> TASK TO COMPLETE
Copy each line of the data that has "agent" in it.

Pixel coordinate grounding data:

##########

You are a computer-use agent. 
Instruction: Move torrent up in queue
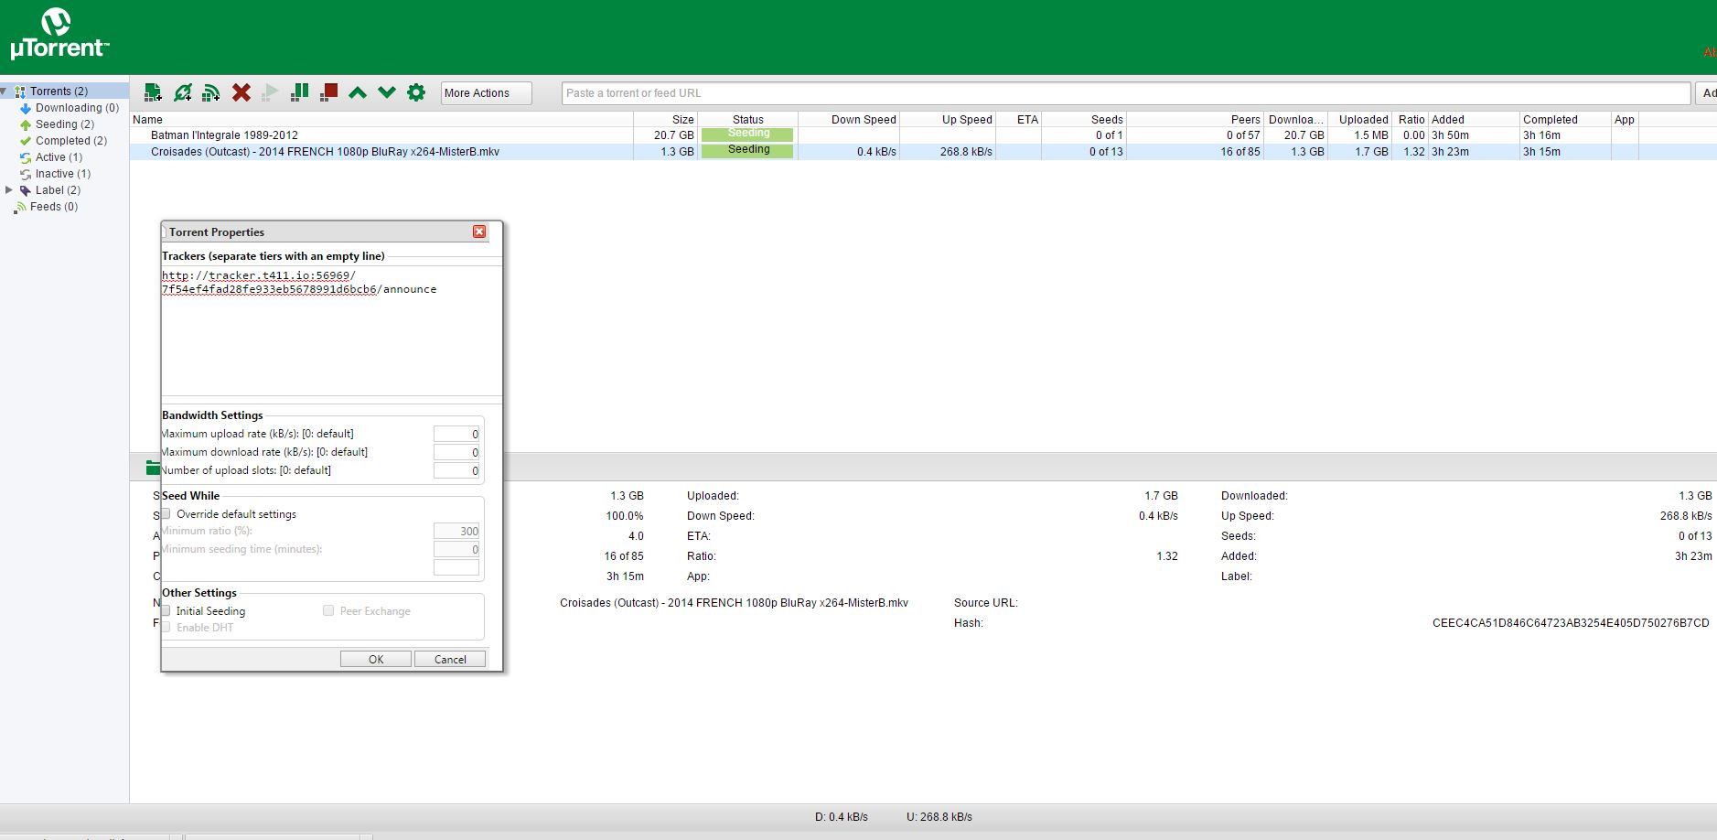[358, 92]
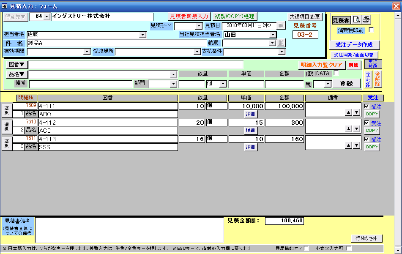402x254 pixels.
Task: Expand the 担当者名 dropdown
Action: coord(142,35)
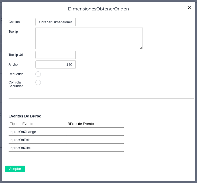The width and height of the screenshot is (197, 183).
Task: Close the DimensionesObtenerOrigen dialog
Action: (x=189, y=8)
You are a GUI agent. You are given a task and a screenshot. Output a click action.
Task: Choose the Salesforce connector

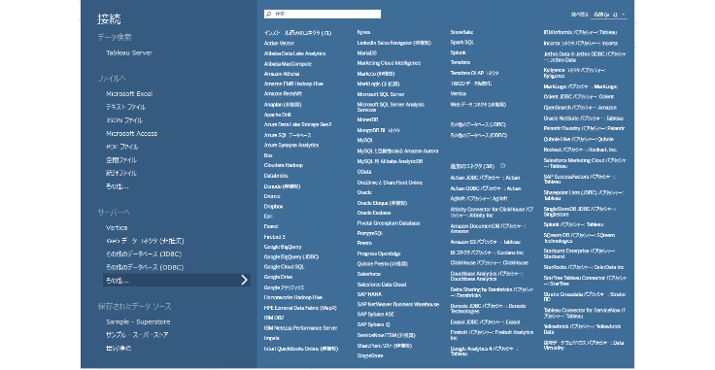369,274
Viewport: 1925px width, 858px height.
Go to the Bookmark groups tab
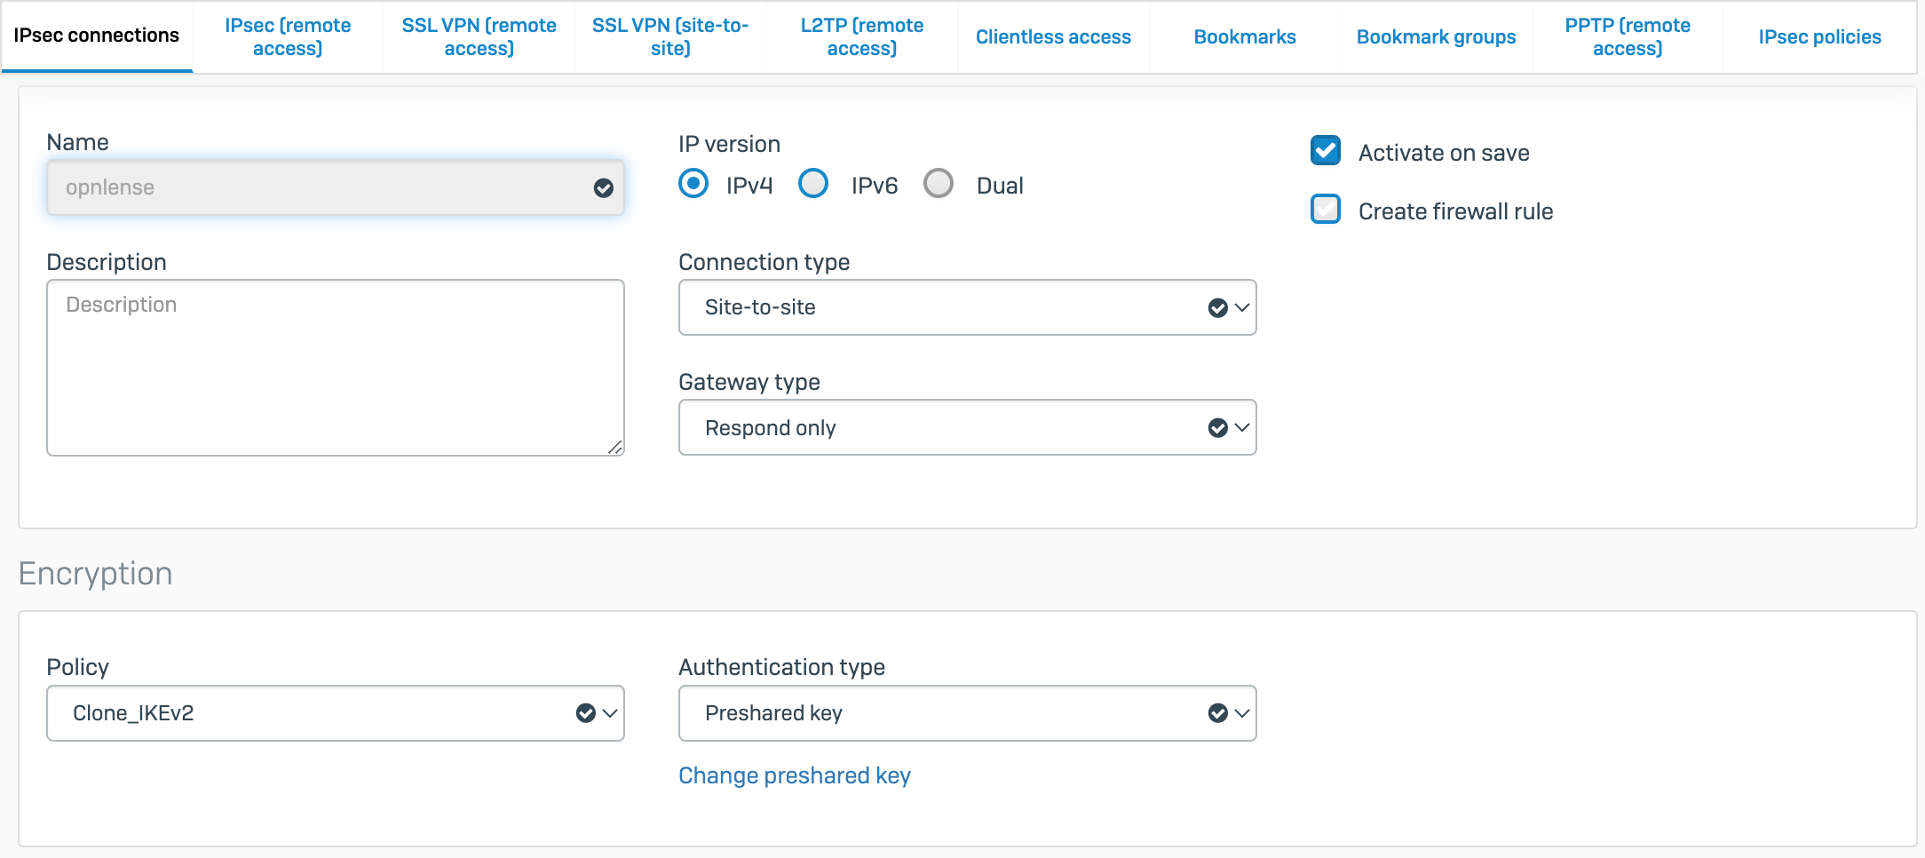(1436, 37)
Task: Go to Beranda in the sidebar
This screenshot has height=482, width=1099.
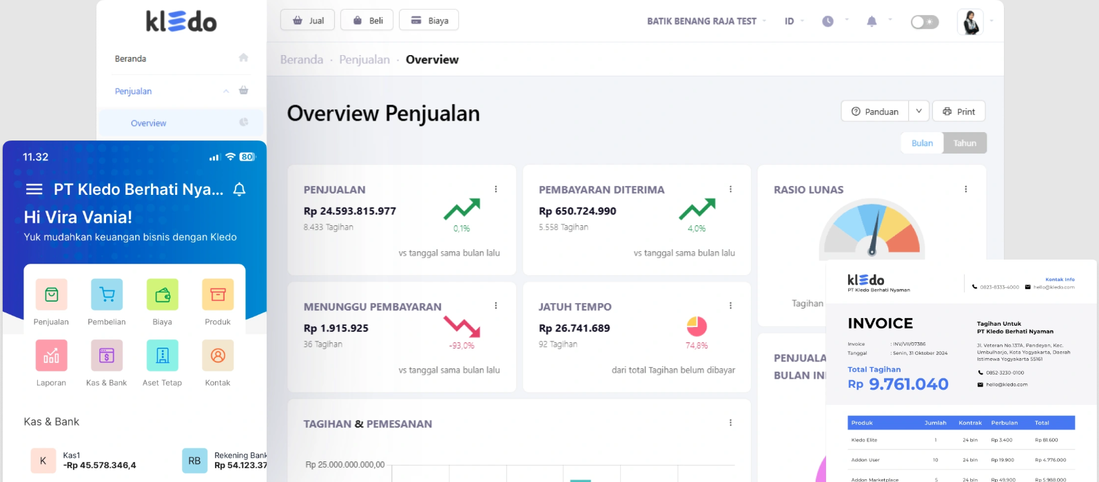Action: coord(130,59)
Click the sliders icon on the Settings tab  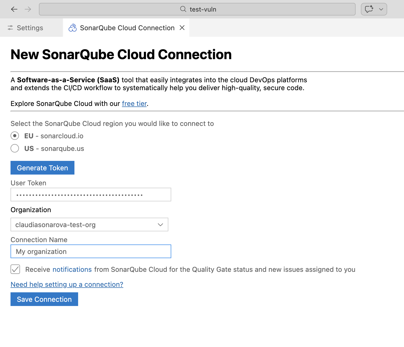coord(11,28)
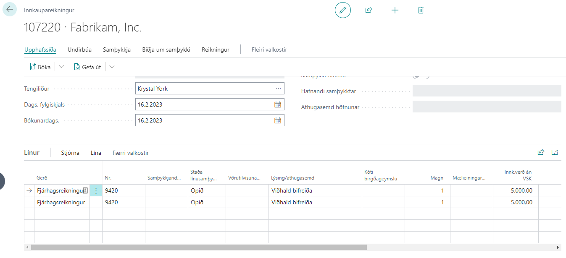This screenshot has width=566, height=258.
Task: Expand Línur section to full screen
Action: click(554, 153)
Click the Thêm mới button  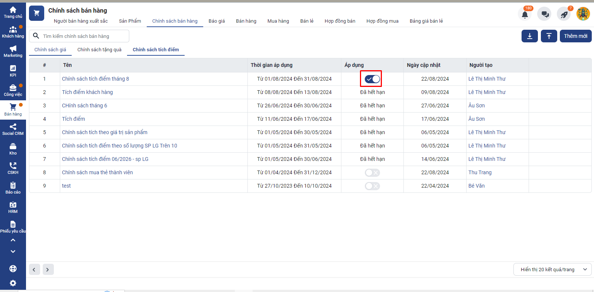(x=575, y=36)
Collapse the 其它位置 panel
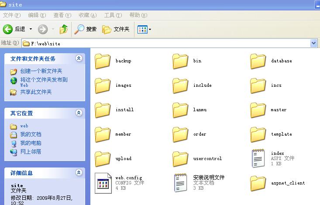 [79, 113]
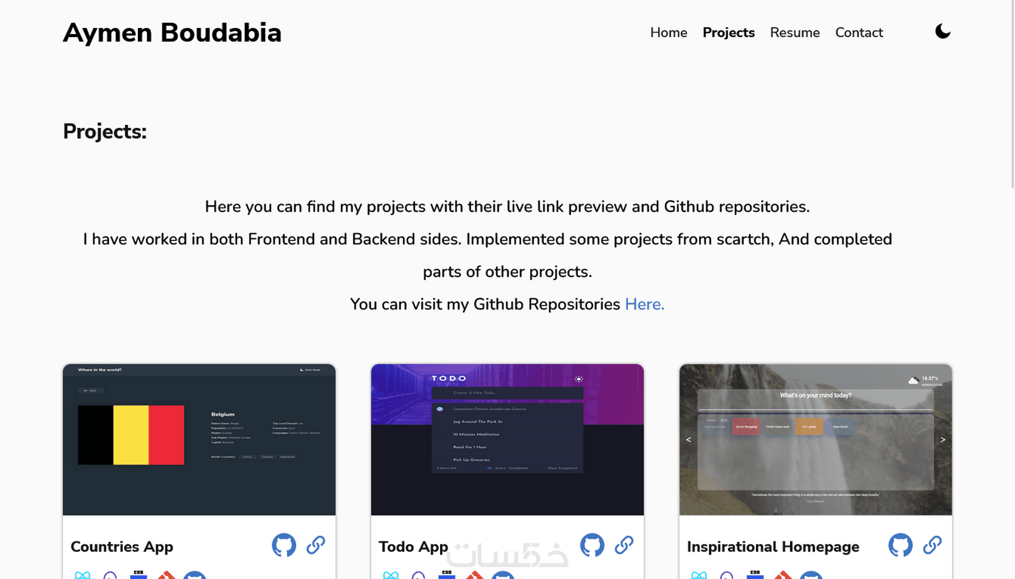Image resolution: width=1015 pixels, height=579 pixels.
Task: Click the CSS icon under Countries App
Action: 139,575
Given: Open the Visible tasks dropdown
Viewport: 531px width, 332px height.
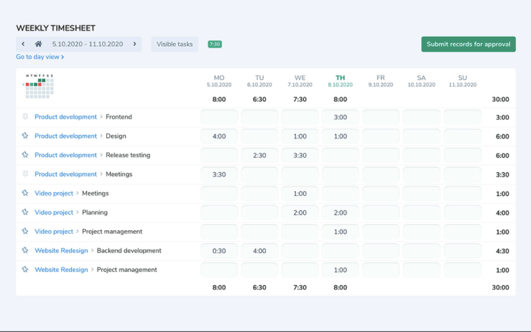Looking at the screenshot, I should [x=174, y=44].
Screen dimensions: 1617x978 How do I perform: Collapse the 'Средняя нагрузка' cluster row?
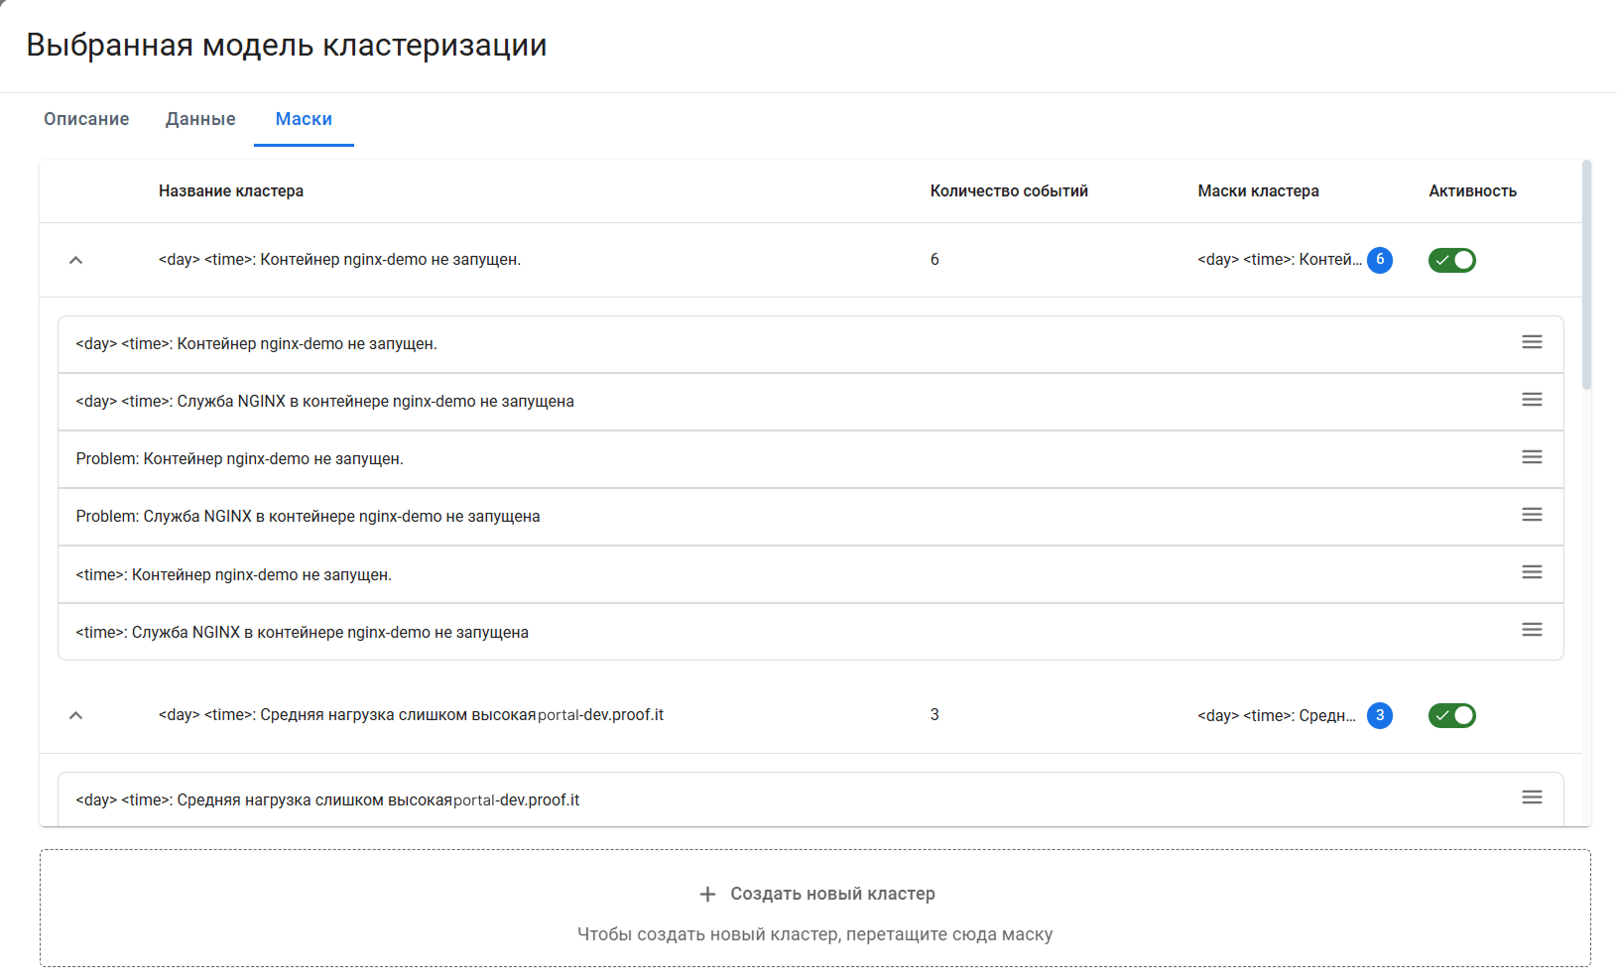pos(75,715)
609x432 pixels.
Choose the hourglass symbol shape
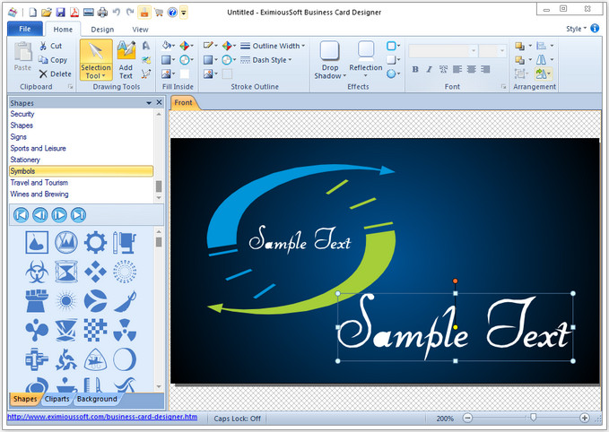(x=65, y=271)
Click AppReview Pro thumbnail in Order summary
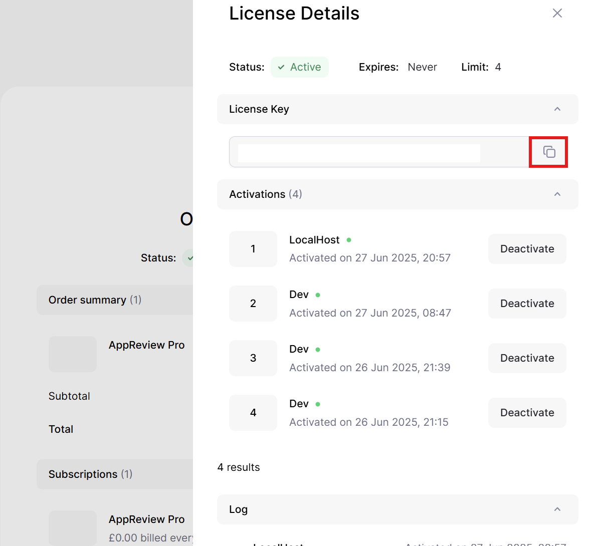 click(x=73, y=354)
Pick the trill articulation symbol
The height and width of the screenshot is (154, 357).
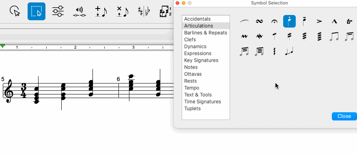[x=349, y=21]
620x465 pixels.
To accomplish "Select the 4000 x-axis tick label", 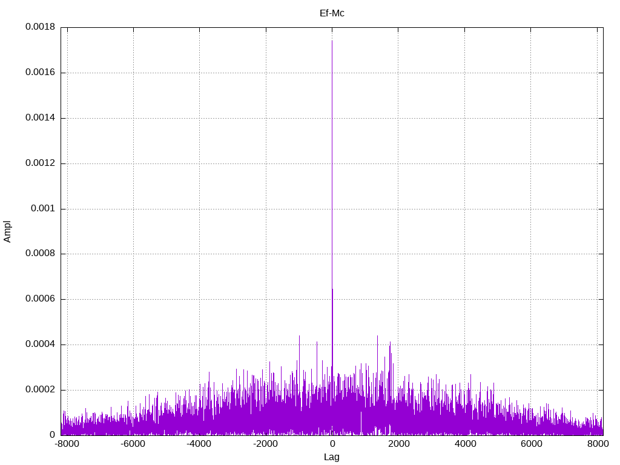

##########

> EXERCISE ANSWER
You are a computer-use agent. 
You are a GUI agent. You are given a task and a screenshot. Output a click action.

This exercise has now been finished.